Il longe la côte ouest de Terre-Neuve, les îles de la Madeleine, l’île du Prince Édouard, la baie des Chaleurs et le cap Gaspé, l’île d’Anticosti, puis revient par le même itinéraire.

Le 15 août 1534, Cartier prend le chemin du retour et rentre à Saint-Malo le 5 septembre.

Le 30 octobre 1534, François 1er lui octroie une nouvelle commission pour un nouveau voyage.

2e voyage :

Cartier a 110 hommes et 3 navires, la Grande Hermine, la Petite Hermine et l’Émerillon.

Il part de Saint-Malo le 19 mai 1535, la traversée dure 50 jours.

10 août 1535 : il découvre l’entrée du Saint-Laurent, avec l’aide de ses 2 guides indiens.

7 septembre 1535 : archipel d’Orléans, puis Stadaconé (Québec).

2 octobre : Cartier arrive en barque à Hochelaga (Montréal).

7 octobre : il arrive à la rivière Saint-Maurice.

Il revient hiverner à Stadaconé, l’hiver est rigoureux, les navires sont pris dans les glaces de la mi-novembre à la mi-avril, le scorbut décime les marins (25 morts) ; grâce à de la tisane de cèdre blanc fournie par les Indiens, le reste de l’équipage fut guéri.

Cartier note la religion et les mœurs des Indiens, décrit le réseau fluvial : Saint-Laurent, Richelieu, Ottawa, Saguenay.

Au printemps 1536, Cartier abandonne la Petite Hermine, faute d’hommes d’équipage.

6 mai 1536 : Cartier quitte Sainte-Croix avec une dizaine d’Iroquois (Donnacona, ses fils et interprètes Domagaya et Taignoagny) ; il passe au sud de Terre-Neuve ; il arrive à Saint-Malo le 16 juillet 1536.

3e voyage :

17 octobre 1540 : François 1er délivre à Cartier une commission pour un 3e voyage.

15 janvier 1541 : le roi donne une commission à Jean-François de La Rocque de Roberval et place Cartier sous ses ordres.

23 mai 1541 : sans attendre Roberval, qui n’est pas prêt, Cartier part avec 5 navires, dont la Grande Hermine et l’Émerillon, et peut-être 1.500 hommes, d’après un espion espagnol.

23 août 1541 : Cartier arrive à Stadaconé, puis il s’installe au Cap Diamant.
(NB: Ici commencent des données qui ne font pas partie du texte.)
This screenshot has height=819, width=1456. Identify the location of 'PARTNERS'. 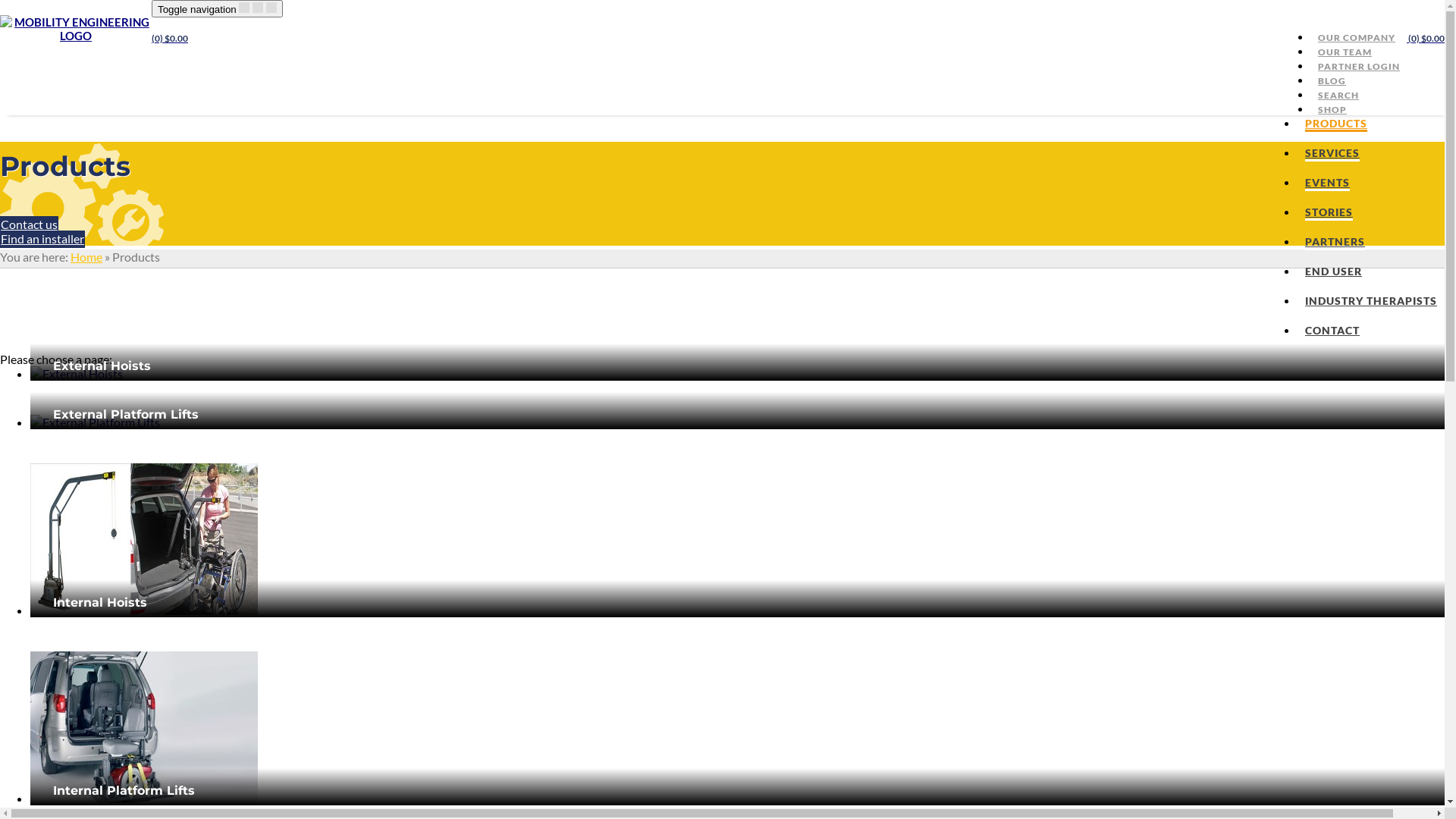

2 septembre 1541 : Cartier renvoie 2 navires en France faire rapport au roi.

7 septembre 1541 : Cartier s’embarque pour Hochelaga.

L’hiver est encore difficile ; de plus, les relations sont tendues avec les Indiens.

Juin 1542 : Cartier rentre en France, il croise à Terre-Neuve Roberval qui lui ordonne de le suivre au Canada ; la nuit suivante, Cartier reprend la route de la France, privant ainsi Roberval de son expérience du pays et des Indiens.

1545 : parution du Bref Récit, relation du deuxième voyage.

1er septembre 1557 : mort de Jacques Cartier à Saint-Malo.